Meski hanya berlima, dari mushala di Stasiun Tawang Semarang, mereka tetap lantang membaca maulid al-Barzanji pakai loudspeaker seakan-akan mengajak orang sekeliling untuk sejenak mendengar lantunan syair Ya Badratin atau aneka salawat. Orang-orang di sekelilingnya terlihat cuek karena kepentingan masing-masing dan merasa tak punya urusan dengan bacaan maulid al-Barzanji, apalagi pakai bahasa Arab semua.

Inikah stereotipe masyarakat kota yang mengejar kepentingan masing-masing? Ada yang khusyuk mendengar penuturan biografi Nabi Besar Muhammad SAW, ada yang tanpa beban menyumpah serapah karena suatu urusan mengingat stasiun memang tempat bertemunya aneka kepentingan.
Jadi Teladan Terlalu banyak ceritera mengenai pernik-pernik sikap dan perilaku Rasul yang dapat menjadi teladan bagi yang masih memandang arti pentingnya moral dan akhlak. Beberapa peristiwa memberi gambaran bahwa sejak fase awal, ia telah mendapat julukan sebagai al-Amin (yang dapat dipercaya) karena kejujuran dan  ketulusannya. Kasus penyelesaian sengketa kabilah Arab mengenai hajar aswad oleh Nabi memberikan sinyal bahwa sejak awal ia memperoleh kepercayaan secara alami sebagai pemimpin umat. Ini hanyalah sebagian contoh dari sekian banyak keteladanan seorang nabi yang diberi julukan di Alquran dengan sebutan uswah hasanah (teladan).

Spirit yang diperlihatkan oleh Nabi Muhammad dalam bentuk kesungguhan menghadapi pahit getirnya hidup pada awal masa perjuangan, dapat dijadikan sebagai elan vital untuk berbuat yang terbaik tatkala berhadapan dengan egoisme sektoral, pelanggaran hukum, ketidakpedulian pada  kepatutan sosial, kecerobohan terhadap lingkungan dan lain-lain.

Tak terhitung berapa banyak orang yang memperingati Maulid Nabi dengan aneka kegiatan yang semuanya mengacu pada utusan Allah yang sekaligus juga negarawan yang menjadi figur panutan, kaca benggala atau keteladanan bagi 1,5 miliar lebih  umat Islam di seluruh dunia yang ikut mengubah jalannya sejarah secara signifikan.

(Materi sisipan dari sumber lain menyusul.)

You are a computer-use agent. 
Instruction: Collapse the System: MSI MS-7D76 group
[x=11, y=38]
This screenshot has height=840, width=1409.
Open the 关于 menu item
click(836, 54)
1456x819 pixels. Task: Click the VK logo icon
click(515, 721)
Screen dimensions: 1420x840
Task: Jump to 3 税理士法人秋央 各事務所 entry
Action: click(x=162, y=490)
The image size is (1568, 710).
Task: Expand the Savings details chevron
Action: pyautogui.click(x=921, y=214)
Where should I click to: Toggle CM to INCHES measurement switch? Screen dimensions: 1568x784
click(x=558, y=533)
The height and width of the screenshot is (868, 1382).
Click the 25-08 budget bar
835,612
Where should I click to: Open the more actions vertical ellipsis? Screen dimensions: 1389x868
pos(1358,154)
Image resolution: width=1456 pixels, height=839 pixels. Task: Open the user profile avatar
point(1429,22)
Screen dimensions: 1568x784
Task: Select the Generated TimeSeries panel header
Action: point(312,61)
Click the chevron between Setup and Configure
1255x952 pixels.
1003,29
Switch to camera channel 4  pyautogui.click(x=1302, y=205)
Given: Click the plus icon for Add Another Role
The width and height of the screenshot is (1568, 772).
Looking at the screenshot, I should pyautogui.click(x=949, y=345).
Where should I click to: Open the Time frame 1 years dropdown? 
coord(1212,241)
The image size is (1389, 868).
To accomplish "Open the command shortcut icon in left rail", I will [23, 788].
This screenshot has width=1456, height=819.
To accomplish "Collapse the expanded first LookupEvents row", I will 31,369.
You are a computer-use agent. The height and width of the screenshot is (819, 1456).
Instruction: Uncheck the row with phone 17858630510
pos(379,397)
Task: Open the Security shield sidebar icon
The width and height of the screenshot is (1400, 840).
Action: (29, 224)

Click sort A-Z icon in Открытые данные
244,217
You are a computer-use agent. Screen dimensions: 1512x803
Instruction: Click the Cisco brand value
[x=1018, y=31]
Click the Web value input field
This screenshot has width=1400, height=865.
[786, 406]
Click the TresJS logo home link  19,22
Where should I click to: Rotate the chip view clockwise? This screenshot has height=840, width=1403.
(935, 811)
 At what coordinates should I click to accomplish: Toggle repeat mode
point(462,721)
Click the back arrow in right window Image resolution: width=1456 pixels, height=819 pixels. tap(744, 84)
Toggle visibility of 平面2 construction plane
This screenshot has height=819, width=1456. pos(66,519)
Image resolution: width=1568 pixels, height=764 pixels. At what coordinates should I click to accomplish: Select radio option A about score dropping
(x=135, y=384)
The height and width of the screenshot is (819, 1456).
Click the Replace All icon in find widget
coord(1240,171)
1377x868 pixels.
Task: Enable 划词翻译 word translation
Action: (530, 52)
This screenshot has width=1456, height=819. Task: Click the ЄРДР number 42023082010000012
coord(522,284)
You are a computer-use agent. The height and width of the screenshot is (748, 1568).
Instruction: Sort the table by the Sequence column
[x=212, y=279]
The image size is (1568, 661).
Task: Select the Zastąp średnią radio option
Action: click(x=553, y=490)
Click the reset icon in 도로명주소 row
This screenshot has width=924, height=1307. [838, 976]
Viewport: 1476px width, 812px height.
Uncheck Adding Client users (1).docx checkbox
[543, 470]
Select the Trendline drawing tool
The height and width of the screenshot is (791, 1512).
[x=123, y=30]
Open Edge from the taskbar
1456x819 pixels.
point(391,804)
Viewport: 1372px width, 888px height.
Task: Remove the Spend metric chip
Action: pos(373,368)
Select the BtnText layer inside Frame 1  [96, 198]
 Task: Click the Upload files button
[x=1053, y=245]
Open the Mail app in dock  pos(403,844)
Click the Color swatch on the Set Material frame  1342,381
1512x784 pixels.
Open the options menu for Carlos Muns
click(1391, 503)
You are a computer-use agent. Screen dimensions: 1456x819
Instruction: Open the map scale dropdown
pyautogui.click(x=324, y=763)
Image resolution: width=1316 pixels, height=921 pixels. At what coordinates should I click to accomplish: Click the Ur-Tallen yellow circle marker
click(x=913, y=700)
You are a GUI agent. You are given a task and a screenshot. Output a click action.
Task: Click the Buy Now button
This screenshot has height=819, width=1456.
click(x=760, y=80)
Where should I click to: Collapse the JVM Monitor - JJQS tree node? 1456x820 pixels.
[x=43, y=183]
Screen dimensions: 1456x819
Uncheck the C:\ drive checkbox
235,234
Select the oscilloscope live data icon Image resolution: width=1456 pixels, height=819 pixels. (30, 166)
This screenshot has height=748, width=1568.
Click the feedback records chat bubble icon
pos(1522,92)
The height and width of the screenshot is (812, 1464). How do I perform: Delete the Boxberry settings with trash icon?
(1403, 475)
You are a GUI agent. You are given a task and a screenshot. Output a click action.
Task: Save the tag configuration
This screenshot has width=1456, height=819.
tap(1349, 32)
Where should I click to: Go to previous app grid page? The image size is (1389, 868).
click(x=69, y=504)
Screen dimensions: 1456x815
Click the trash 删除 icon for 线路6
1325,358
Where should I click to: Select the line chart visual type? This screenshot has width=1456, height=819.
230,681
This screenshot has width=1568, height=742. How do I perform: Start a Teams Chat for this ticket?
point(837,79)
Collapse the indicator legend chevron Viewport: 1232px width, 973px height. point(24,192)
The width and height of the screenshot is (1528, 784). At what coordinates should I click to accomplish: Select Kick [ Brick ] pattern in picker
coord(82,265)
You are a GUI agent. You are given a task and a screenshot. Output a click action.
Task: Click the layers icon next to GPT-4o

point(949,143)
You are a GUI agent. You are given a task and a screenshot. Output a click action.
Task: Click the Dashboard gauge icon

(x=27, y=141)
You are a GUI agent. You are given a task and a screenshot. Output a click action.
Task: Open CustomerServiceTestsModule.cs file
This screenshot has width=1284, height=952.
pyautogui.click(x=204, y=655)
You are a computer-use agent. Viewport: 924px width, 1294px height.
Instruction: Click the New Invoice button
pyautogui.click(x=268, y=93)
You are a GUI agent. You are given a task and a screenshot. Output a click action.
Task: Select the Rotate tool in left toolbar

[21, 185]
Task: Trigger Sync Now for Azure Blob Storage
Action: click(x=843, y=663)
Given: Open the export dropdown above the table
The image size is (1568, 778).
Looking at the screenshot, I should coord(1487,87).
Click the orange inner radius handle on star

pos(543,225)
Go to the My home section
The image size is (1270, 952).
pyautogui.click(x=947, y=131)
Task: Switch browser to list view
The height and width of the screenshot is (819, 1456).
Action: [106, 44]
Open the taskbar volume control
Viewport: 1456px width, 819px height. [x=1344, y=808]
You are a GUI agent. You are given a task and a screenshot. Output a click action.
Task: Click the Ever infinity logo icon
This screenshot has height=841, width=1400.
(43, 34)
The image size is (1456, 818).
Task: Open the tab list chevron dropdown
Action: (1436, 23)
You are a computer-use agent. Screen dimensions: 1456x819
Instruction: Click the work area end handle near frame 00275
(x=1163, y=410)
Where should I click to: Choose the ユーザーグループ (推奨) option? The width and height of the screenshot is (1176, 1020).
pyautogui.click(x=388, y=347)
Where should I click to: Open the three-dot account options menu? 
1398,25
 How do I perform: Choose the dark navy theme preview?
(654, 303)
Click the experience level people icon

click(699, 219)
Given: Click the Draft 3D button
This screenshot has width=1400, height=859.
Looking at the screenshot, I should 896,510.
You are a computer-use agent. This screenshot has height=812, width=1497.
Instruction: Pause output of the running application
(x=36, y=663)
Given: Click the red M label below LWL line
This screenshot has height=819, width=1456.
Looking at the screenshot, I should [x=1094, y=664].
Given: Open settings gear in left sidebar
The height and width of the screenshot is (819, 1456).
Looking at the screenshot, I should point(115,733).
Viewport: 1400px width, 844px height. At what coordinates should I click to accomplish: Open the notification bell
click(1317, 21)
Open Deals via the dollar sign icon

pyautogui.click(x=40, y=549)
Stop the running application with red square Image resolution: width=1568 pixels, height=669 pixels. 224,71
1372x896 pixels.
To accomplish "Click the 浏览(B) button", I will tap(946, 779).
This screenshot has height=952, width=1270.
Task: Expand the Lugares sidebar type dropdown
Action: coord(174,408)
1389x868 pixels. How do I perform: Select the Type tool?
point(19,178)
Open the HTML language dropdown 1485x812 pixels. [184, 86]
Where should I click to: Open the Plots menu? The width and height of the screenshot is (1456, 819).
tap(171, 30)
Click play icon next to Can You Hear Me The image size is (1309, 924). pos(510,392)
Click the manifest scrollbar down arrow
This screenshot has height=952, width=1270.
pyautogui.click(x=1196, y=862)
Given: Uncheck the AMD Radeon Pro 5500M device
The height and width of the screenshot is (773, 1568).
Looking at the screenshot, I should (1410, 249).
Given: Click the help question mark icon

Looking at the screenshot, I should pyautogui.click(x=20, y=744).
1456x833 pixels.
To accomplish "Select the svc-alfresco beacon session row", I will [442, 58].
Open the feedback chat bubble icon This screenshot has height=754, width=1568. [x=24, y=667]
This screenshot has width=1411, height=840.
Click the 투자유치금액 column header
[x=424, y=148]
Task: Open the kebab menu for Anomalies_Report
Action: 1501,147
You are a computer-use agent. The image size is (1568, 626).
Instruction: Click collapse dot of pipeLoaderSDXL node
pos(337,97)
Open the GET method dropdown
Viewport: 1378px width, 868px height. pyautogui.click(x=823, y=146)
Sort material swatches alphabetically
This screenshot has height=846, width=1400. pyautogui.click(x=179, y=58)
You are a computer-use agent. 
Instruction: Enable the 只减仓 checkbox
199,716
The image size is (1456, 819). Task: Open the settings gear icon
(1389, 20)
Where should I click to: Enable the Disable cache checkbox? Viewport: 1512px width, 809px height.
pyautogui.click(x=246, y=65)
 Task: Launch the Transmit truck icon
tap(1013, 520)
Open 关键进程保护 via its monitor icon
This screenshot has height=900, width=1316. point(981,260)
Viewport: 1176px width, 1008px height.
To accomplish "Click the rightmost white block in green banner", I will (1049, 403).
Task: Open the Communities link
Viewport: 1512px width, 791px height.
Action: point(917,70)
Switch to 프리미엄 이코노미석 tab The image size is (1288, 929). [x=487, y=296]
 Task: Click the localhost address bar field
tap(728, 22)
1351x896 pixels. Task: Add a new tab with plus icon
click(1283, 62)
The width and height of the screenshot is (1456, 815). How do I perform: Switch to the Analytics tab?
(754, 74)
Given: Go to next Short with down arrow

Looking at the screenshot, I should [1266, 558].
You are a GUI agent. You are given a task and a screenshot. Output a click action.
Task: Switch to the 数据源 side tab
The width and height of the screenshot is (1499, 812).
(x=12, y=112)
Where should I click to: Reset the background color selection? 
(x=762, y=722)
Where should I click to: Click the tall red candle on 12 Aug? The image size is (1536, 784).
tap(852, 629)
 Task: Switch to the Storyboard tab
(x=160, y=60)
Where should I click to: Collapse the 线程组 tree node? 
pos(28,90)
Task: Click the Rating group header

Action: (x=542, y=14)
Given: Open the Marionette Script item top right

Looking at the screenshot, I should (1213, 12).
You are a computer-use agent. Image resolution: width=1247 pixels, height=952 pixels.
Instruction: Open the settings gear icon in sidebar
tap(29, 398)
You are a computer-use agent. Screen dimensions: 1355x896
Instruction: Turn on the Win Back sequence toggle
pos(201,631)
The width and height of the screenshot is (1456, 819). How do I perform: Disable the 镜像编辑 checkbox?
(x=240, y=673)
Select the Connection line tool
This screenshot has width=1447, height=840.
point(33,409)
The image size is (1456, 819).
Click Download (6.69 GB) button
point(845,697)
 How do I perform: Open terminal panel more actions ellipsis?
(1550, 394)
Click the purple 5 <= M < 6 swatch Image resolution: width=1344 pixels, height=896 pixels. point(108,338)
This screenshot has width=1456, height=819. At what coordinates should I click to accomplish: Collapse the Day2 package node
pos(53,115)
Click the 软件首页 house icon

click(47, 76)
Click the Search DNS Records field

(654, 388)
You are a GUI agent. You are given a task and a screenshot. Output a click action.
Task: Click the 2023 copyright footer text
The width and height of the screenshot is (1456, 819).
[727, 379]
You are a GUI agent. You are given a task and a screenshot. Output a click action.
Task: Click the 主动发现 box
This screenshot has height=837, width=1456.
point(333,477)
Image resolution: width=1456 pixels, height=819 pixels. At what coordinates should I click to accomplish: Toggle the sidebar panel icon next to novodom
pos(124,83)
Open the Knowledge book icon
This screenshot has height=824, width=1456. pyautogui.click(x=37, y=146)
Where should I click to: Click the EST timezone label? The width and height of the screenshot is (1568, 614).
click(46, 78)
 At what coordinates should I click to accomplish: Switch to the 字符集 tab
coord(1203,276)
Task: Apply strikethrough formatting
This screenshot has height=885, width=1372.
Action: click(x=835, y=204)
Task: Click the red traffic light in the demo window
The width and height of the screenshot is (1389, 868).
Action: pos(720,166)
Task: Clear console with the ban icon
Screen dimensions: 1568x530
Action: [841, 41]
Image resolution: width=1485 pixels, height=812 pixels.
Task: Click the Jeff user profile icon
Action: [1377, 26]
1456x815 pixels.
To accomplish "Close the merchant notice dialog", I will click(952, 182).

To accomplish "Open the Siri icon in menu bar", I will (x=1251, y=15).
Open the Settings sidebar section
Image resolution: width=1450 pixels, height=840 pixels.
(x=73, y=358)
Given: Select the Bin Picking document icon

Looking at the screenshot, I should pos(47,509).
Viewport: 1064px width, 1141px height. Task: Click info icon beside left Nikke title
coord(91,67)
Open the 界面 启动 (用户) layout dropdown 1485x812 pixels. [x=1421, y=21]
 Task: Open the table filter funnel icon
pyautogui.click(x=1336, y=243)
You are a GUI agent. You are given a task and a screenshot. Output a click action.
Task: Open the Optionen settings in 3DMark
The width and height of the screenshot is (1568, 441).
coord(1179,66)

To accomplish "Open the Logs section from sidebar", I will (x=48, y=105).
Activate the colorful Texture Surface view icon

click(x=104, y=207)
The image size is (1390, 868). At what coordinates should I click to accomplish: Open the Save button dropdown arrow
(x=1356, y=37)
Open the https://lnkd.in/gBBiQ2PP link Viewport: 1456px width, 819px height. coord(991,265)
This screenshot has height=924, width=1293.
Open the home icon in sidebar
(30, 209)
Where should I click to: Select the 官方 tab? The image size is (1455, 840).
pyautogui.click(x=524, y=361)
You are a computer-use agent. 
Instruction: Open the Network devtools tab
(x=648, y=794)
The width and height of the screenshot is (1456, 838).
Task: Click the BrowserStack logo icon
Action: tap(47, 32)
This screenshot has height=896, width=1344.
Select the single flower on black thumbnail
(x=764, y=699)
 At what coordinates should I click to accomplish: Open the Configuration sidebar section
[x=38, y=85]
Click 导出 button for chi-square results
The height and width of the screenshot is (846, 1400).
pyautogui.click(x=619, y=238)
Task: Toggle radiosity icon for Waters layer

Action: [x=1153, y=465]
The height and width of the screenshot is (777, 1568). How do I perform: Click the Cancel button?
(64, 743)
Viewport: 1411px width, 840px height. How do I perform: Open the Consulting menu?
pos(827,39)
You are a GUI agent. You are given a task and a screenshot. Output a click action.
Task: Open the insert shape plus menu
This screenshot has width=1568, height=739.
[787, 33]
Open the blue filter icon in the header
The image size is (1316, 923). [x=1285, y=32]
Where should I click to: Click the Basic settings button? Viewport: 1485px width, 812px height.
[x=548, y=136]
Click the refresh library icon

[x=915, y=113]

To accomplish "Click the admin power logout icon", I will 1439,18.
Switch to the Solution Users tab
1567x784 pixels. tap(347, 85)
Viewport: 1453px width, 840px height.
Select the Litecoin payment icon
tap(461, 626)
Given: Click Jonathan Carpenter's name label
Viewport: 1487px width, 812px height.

Meski demikian, tak boleh lupa bahwa dalam rentangan sejarah panjang selalu saja ada antagonisme dengan aneka tujuan. Pencitraan buruk terhadap Nabi selalu saja ada semenjak ia melakukan reformasi total terhadap tatanan sosial bangsa Arab yang paganistis dan kebiasaan mengedepankan superioritas ras menuju kehidupan yang egaliter. Mereka itu merasa terusik oleh kehadiran sang Reformer dan merasa telah diinjak-injak tradisi dan martabatnya sehingga menjadikan Muhammad sebagai ancaman serius.

Pada abad ke-19 dan awal abad ke-20 dapat pula dibaca deretan panjang orientalis atau pengamat soal-soal ketimuran yang bersuara lantang mencibir, mengejek atas nama kebebasan berekspresi, kajian ilmiah tanpa melihat secara fenomenologis bahwa sosok Muhammad menjadi ikon spritual dunia Timur yang berkembang begitu pesat dan mencengangkan.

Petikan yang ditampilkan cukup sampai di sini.